**Work required**
From start to finish, set down the entries below exactly, leaving out the pictures.

**Stored data**
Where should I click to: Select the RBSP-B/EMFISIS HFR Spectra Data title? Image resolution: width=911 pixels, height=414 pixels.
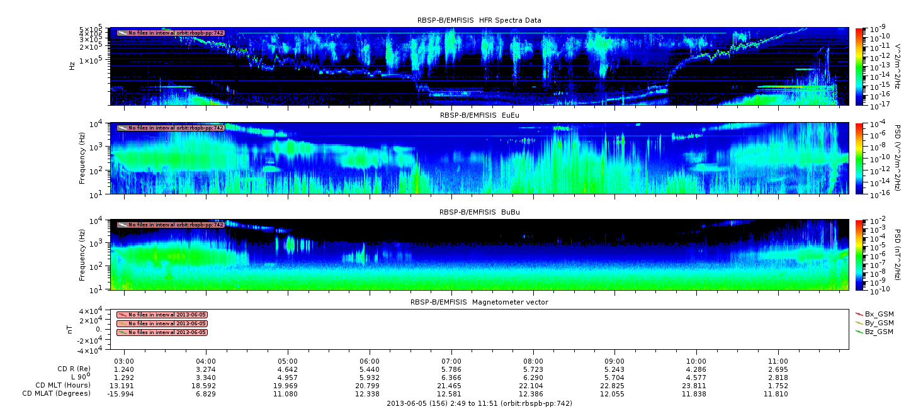(x=478, y=21)
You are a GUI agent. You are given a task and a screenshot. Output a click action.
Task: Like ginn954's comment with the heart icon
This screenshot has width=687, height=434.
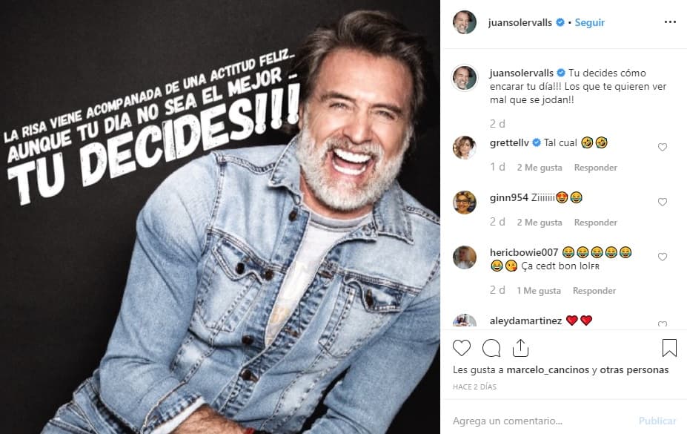coord(662,201)
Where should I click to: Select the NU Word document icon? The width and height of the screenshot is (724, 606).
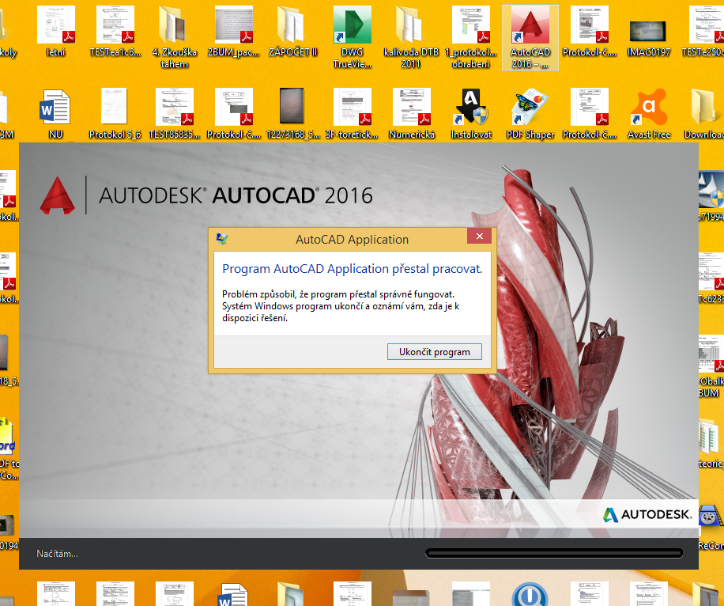pyautogui.click(x=55, y=108)
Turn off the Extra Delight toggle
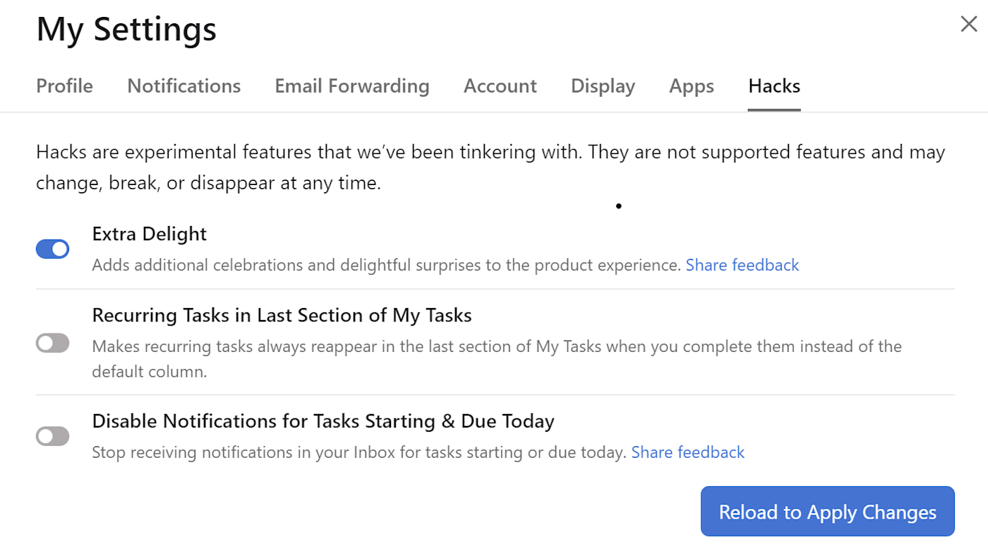 pyautogui.click(x=53, y=249)
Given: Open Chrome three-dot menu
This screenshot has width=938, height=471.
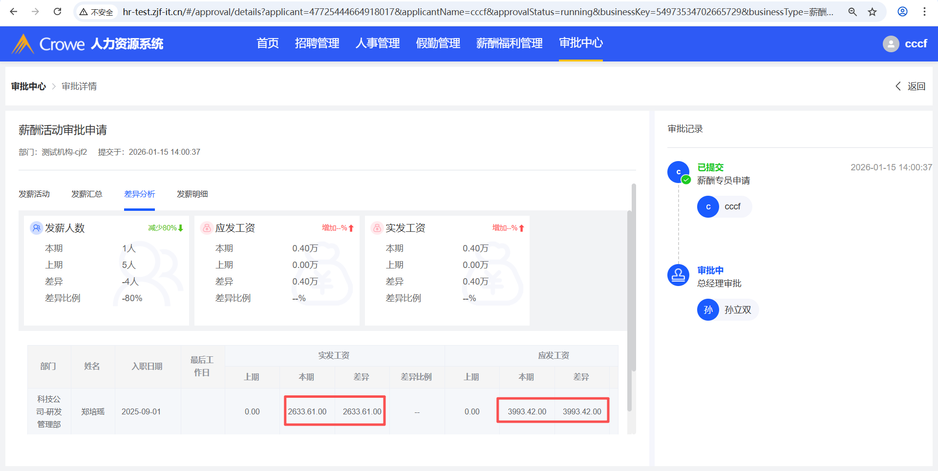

**Response box**
Where should I click to: Select the RBSP-B/EMFISIS HFR Spectra Data title? Image resolution: width=911 pixels, height=414 pixels.
(x=478, y=21)
You are a GUI agent. You are given a task and a screenshot. Output a click action.
Task: Like ginn954's comment with the heart icon
This screenshot has width=687, height=434.
coord(662,201)
Where should I click to: Select the NU Word document icon? The width and height of the screenshot is (724, 606).
pyautogui.click(x=55, y=108)
Turn off the Extra Delight toggle
 pyautogui.click(x=53, y=249)
Given: Open Chrome three-dot menu
This screenshot has width=938, height=471.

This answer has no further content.